When I finished that book, I was convinced — one hundred percent convinced — that it would never be publishable. I never even considered cleaning it up or trying to get it published. I didn’t think there was an audience for it. I’m still not sure there is.

It’s a weird little book. Or at least, it is in my head — I’m still not sure that what is in my head actually came across in text.

It’s a Middle Ages, or Middle Grades, fairy tale story with something of the feel of a fable. I know that now, but when I first finished it I had no idea how to classify it. I knew it was for kids, probably 1st - 4th grade range, but it was a little too philosophical to feel like a kids book and the vocabulary and writing style was a bit above that grade level in places.
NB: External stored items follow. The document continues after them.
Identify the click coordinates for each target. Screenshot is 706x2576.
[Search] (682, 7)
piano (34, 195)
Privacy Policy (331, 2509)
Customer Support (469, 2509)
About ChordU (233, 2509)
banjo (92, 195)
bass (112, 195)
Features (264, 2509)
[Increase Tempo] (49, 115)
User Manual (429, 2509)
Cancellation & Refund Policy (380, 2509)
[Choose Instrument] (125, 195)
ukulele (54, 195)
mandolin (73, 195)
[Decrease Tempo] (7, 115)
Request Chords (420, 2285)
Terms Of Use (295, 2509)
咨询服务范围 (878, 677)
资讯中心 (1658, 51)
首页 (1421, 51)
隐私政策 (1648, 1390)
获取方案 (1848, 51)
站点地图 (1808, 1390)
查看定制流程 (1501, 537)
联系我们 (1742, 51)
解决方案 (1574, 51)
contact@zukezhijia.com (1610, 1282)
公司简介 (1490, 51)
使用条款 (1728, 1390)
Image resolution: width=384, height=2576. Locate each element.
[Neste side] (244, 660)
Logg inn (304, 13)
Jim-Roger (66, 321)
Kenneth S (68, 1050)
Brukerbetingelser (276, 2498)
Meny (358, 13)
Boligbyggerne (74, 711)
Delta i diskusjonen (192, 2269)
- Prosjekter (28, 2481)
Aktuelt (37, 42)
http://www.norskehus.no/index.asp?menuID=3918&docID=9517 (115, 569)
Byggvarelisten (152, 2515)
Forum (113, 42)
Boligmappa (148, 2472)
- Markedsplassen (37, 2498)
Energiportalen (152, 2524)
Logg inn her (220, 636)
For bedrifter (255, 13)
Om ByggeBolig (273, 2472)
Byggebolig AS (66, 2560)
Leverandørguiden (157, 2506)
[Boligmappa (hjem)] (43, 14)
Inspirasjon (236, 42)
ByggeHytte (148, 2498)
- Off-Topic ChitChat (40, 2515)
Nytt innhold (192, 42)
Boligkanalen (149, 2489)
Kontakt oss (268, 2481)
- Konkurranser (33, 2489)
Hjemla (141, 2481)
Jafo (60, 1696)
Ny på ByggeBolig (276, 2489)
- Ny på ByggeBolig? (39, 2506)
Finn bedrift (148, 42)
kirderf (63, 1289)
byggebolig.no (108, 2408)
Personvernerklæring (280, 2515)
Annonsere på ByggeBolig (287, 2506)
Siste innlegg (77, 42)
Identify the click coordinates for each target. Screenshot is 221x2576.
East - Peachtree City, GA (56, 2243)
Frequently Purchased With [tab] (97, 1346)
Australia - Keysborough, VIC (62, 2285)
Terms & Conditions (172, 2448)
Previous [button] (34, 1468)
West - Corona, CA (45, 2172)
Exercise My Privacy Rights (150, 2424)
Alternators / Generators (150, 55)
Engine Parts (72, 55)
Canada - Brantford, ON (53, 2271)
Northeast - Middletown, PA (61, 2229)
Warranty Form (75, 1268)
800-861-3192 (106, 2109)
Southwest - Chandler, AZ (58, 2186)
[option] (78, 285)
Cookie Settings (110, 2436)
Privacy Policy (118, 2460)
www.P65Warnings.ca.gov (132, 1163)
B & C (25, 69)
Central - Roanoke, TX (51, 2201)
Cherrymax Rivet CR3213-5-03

I imagined it as a book that would be read aloud, a book adults would read to kids, a book with some winks and nods towards the adults reading it.

It was also a strange book in that it was about a tooth fairy — a topic typically reserved for very young children and not entirely the age group I was targeting. Well, it is sort of about a tooth fairy. It’s about a tooth fairy in the way that A Princess Bride is about a princess bride. It’s sort of about a fairy’s journey of becoming a fairy and a boys journey of growing up, but with a lot of random magic and philosophy thrown in.

That book has sat on my hard drive untouched for a very long time.

When my son was in 1st grade (I think) I read it to him and he enjoyed it, but other than that it’s mostly just sat there, barely thought of, until recently.

This year I returned to my love of fiction with fervor. I read as much as I could and I did it largely in the genres I want to write in. I read a lot of fantasy and the fantastical. I read my first Neil Gaiman book this year, and my second, and third, and fourth, and fifth. Yeah, I’ve been on a bit of a Neil Gaiman kick.

And it taught me something. There are a lot of weird books that don’t quite fit — or that you wouldn’t think would find an audience — that do get published and are incredibly enjoyable reads that really should be published.

My first book, the one I affectionately refer to as simply “Thomas”, is not well-written, it’s not polished, it’s not worthy of being published or of an audience… as it stands right now. But, that doesn’t mean that there isn’t something there worth polishing and carving away at.

So, last week, I started editing that very rough manuscript that I “finished” seven years ago. I don’t know what will come of it, but this is me continuing to show up to the work, following curiosity back to something set aside a long time ago. This is me showing up and doing the work.